The mean time from injury to operation was 127.4 h (95% confidence interval 92.2-162.7 h). The incidence of postoperative symptomatic VTE was 5.9% in the conventional prophylaxis group and 0.8% in the intensive prophylaxis group. The intensive prophylaxis group had a significantly lower incidence of postoperative VTE (P = 0.036). Eight patients with deep vein thrombosis on preoperative screening who underwent inferior vena cava filter insertion did not develop postoperative symptomatic VTE. Logistic regression analysis results also showed that the protocol statistically reduced the development of VTE (odds ratio 0.14, 95% CI 0.02-1.21, P = 0.042).

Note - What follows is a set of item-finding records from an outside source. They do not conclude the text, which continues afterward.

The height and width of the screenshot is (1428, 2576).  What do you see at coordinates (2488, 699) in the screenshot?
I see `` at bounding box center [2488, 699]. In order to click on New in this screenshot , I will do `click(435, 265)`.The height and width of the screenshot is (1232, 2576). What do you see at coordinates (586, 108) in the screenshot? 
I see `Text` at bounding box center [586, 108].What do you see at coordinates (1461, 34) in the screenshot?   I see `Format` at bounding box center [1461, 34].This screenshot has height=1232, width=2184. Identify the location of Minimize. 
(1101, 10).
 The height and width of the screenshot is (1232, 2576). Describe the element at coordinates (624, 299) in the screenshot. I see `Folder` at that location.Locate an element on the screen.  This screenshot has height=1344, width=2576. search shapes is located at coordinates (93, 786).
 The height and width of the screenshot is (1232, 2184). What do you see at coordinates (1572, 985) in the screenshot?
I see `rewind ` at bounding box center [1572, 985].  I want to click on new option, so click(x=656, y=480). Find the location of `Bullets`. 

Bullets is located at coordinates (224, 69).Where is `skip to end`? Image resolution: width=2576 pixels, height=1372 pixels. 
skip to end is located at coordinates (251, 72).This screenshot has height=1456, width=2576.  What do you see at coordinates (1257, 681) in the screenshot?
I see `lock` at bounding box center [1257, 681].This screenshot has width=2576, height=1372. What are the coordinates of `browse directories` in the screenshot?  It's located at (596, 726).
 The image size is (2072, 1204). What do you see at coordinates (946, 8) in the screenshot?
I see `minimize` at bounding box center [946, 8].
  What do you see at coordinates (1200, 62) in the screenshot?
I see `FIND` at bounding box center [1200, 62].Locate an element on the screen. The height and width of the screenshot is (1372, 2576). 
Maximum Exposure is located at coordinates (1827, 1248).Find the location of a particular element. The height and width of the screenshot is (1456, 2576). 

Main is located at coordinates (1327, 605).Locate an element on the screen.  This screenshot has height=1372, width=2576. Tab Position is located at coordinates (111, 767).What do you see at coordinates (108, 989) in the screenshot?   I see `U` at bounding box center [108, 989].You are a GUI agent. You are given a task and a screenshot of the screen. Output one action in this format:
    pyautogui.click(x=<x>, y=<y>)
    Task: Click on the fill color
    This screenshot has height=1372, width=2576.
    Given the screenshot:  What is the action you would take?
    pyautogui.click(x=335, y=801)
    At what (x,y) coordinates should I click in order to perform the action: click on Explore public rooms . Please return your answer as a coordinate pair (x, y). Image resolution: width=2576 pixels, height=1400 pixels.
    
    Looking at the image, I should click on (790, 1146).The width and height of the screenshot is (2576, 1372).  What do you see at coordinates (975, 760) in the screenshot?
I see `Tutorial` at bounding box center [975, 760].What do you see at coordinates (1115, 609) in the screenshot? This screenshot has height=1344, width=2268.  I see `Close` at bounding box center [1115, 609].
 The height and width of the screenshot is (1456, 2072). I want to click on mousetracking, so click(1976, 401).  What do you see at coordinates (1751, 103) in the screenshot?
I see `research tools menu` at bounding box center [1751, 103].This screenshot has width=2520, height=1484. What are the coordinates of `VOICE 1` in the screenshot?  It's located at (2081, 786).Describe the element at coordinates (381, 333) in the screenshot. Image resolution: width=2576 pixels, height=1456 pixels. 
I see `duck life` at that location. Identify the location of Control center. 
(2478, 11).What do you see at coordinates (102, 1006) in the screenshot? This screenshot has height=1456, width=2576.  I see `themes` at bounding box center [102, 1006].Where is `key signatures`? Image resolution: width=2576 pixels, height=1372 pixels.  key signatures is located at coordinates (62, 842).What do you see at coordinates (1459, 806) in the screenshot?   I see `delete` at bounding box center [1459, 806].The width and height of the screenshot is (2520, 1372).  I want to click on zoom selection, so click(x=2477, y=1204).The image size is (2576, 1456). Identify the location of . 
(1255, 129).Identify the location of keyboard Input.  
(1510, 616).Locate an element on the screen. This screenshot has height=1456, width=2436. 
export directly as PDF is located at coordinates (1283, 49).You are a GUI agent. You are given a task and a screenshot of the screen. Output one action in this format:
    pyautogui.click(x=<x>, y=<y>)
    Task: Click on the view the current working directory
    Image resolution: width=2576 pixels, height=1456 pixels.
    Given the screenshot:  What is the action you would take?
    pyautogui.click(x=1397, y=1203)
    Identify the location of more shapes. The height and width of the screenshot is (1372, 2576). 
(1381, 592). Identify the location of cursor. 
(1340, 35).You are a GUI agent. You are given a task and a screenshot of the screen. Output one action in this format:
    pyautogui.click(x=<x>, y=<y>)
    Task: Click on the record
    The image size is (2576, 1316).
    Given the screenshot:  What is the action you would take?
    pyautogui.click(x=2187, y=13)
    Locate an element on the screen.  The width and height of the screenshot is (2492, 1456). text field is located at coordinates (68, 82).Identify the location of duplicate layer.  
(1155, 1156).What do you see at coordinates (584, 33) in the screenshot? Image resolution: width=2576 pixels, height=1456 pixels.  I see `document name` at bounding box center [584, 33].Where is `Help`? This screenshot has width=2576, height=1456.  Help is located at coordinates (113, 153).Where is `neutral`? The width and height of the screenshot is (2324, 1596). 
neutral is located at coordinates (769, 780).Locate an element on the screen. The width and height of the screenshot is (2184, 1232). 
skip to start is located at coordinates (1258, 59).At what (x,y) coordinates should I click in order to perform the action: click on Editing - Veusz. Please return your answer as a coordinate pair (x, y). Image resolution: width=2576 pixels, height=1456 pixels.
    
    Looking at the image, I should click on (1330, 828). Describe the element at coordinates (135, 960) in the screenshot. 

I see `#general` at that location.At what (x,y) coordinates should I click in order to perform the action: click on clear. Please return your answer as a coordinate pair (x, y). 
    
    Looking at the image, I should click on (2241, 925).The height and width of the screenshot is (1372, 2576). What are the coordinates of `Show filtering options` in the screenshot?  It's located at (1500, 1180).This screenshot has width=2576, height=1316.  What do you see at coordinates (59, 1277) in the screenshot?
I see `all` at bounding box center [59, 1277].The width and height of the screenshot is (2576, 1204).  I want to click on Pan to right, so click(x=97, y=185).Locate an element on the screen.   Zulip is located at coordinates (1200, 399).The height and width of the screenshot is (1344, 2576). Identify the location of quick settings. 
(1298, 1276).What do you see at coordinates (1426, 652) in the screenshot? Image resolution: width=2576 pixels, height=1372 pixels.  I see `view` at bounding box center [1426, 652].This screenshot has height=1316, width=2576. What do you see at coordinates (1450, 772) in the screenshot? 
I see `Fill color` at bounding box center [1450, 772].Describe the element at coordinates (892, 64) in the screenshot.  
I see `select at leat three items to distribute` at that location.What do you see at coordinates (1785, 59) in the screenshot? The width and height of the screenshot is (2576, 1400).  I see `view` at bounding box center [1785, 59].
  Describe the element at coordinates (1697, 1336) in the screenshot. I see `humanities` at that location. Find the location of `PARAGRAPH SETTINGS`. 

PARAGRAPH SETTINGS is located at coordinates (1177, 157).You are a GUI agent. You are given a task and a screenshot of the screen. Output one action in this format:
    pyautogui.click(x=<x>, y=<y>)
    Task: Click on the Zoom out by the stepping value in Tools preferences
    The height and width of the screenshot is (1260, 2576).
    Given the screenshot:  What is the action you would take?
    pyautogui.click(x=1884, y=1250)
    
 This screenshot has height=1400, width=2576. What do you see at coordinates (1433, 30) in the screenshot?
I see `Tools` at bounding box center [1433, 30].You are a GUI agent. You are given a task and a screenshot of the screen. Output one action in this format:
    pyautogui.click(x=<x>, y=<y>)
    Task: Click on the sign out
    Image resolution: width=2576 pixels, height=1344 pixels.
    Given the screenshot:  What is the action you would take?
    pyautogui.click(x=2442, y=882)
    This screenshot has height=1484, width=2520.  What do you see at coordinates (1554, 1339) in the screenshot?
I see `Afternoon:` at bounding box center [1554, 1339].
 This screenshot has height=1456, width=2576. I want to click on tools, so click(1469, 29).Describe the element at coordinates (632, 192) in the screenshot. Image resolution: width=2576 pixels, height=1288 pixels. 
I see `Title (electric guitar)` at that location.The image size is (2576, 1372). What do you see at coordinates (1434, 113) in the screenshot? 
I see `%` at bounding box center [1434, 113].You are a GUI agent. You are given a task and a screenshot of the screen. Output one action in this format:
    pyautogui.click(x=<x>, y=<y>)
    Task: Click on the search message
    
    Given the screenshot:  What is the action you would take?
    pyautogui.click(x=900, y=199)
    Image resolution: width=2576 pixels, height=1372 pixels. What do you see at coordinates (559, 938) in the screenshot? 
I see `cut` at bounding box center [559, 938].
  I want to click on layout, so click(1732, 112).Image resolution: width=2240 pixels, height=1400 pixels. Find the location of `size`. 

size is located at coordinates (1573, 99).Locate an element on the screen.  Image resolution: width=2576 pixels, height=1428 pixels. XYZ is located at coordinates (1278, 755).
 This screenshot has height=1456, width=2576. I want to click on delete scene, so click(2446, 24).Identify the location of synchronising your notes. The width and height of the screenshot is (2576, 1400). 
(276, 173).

Delayed hip fracture surgery resulted in a higher incidence of VTE in patients who received conventional prophylaxis; however, our intensive prophylaxis protocol successfully prevented postoperative symptomatic VTE, including pulmonary embolism. Geriatr Gerontol Int 2020; 20: 1151-1156.
本研究旨在调查我院(三级转诊中心)收治的延迟性髋部骨折患者的人口统计学特征和术后静脉血栓栓塞症(VTE)的发生率,并进一步验证强化预防方案预防 VTE 发生的效果。
我们回顾性评估了 264 例手术延迟>24 小时的髋部骨折患者。根据 VTE 预防方案(常规与强化)将患者分为两组。我们评估了从受伤到手术的时间,并分析了两组之间术后症状性 VTE 的发生率。还评估了患者的预后指标,包括髋部手术后院内死亡率和 30 天死亡率。
从受伤到手术的平均时间为 127.4 小时(95%置信区间 92.2-162.7 小时)。常规预防组术后症状性 VTE 的发生率为 5.9%,强化预防组为 0.8%。强化预防组术后 VTE 的发生率显著降低(P=0.036)。8 例术前筛查发现深静脉血栓形成的患者行下腔静脉滤器置入术,未发生术后症状性 VTE。Logistic 回归分析结果还显示,该方案在统计学上降低了 VTE 的发生(比值比 0.14,95%置信区间 0.02-1.21,P=0.042)。
对于接受常规预防的患者,延迟性髋部骨折手术会导致更高的 VTE 发生率;然而,我们的强化预防方案成功预防了包括肺栓塞在内的术后症状性 VTE。老年医学与老年病学国际 2020;20:1151-1156。